Pixel coordinate grounding data
....................

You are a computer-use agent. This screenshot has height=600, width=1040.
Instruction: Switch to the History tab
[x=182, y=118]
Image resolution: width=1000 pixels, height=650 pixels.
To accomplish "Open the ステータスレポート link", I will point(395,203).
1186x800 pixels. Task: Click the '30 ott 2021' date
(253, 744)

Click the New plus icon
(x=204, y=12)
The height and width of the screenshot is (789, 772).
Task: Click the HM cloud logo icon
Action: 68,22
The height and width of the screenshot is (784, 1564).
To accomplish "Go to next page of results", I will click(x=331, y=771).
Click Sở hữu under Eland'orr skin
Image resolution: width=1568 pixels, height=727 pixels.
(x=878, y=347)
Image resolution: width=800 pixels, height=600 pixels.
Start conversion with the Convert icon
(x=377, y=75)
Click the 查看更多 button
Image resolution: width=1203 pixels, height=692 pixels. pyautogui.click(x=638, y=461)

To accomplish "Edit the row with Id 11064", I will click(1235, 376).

....................

Please restate every record shown above, word for word.

▸ **EXERCISE OUTPUT**
You are a computer-use agent. This screenshot has height=600, width=1040.
Instruction: Switch to the History tab
[x=182, y=118]
Image resolution: width=1000 pixels, height=650 pixels.
To accomplish "Open the ステータスレポート link", I will point(395,203).
1186x800 pixels. Task: Click the '30 ott 2021' date
(253, 744)

Click the New plus icon
(x=204, y=12)
The height and width of the screenshot is (789, 772).
Task: Click the HM cloud logo icon
Action: 68,22
The height and width of the screenshot is (784, 1564).
To accomplish "Go to next page of results", I will click(x=331, y=771).
Click Sở hữu under Eland'orr skin
Image resolution: width=1568 pixels, height=727 pixels.
(x=878, y=347)
Image resolution: width=800 pixels, height=600 pixels.
Start conversion with the Convert icon
(x=377, y=75)
Click the 查看更多 button
Image resolution: width=1203 pixels, height=692 pixels. pyautogui.click(x=638, y=461)

To accomplish "Edit the row with Id 11064", I will click(1235, 376).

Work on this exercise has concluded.